Tri-State Steel Const., Inc. v. Occupational Safety & Health Review Com'n

Decision Date22 August 1994
Docket NumberTRI-STATE,No. 92-1614,92-1614
Citation26 F.3d 173
Parties, 63 USLW 2032, 16 O.S.H. Cas. (BNA) 1845, 1994 O.S.H.D. (CCH) P 30,449 STEEL CONSTRUCTION, INC., et al., Petitioners, v. OCCUPATIONAL SAFETY & HEALTH REVIEW COMMISSION, et al., Respondents.
CourtU.S. Court of Appeals — District of Columbia Circuit

Petition for Review of an Order of the Occupational Safety & Health Review Commission.

Kent W. Seifried, Newport, KY, argued the cause, and filed the briefs, for petitioners.

John Shortall, Atty., U.S. Dept. of Labor, Washington, DC, argued the cause, for respondents. With him on the brief was Joseph M. Woodward, Associate Sol., Occupational Safety and Health, and Barbara Werthmann, Counsel for Appellate Litigation, U.S. Dept. of Labor, Washington, DC.

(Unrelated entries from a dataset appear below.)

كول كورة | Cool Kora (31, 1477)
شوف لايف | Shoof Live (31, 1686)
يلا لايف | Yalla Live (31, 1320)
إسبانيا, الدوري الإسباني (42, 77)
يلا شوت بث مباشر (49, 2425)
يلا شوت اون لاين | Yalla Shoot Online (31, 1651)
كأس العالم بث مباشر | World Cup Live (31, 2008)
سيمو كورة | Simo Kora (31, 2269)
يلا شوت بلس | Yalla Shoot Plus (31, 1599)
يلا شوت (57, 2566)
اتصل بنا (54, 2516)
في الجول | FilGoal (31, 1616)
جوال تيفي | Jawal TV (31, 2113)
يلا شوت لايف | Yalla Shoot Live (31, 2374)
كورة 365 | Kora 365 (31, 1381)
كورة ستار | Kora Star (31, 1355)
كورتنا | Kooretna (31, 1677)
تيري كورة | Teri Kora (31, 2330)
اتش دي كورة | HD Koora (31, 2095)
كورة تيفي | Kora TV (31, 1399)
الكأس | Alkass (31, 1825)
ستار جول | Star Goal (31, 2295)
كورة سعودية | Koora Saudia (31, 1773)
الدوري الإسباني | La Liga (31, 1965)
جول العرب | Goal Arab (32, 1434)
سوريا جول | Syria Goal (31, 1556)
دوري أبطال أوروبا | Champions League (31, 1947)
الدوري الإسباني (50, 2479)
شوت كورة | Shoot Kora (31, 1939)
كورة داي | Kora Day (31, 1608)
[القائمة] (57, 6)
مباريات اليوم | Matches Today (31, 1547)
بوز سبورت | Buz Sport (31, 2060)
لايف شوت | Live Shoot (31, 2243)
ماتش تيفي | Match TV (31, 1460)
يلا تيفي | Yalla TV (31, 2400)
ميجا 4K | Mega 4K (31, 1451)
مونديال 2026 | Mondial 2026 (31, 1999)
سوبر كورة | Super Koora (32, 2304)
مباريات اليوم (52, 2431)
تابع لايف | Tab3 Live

Before MIKVA, Chief Judge, WILLIAMS and SENTELLE, Circuit Judges.

Opinion for the Court filed by Chief Judge MIKVA.

Concurring opinion filed by Circuit Judge STEPHEN F. WILLIAMS.

MIKVA, Chief Judge:

The Occupational Safety and Health Administration ("OSHA") conducted two related inspections of a multi-employer bridge and highway construction project on which Petitioners, National Engineering & Contracting Company ("National") and its wholly-owned subsidiary Tri-State Steel Construction Company, Inc. ("Tri-State"), were subcontractors. OSHA cited Petitioners for violating several safety and health standards established pursuant to the Occupational Safety and Health Act of 1970. 29 U.S.C. Secs. 651-678 (1988 & Supp.1993). Petitioners contested the citations, alleging, inter alia, that OSHA's inspections of the construction site constituted unreasonable searches within the meaning of the Fourth Amendment.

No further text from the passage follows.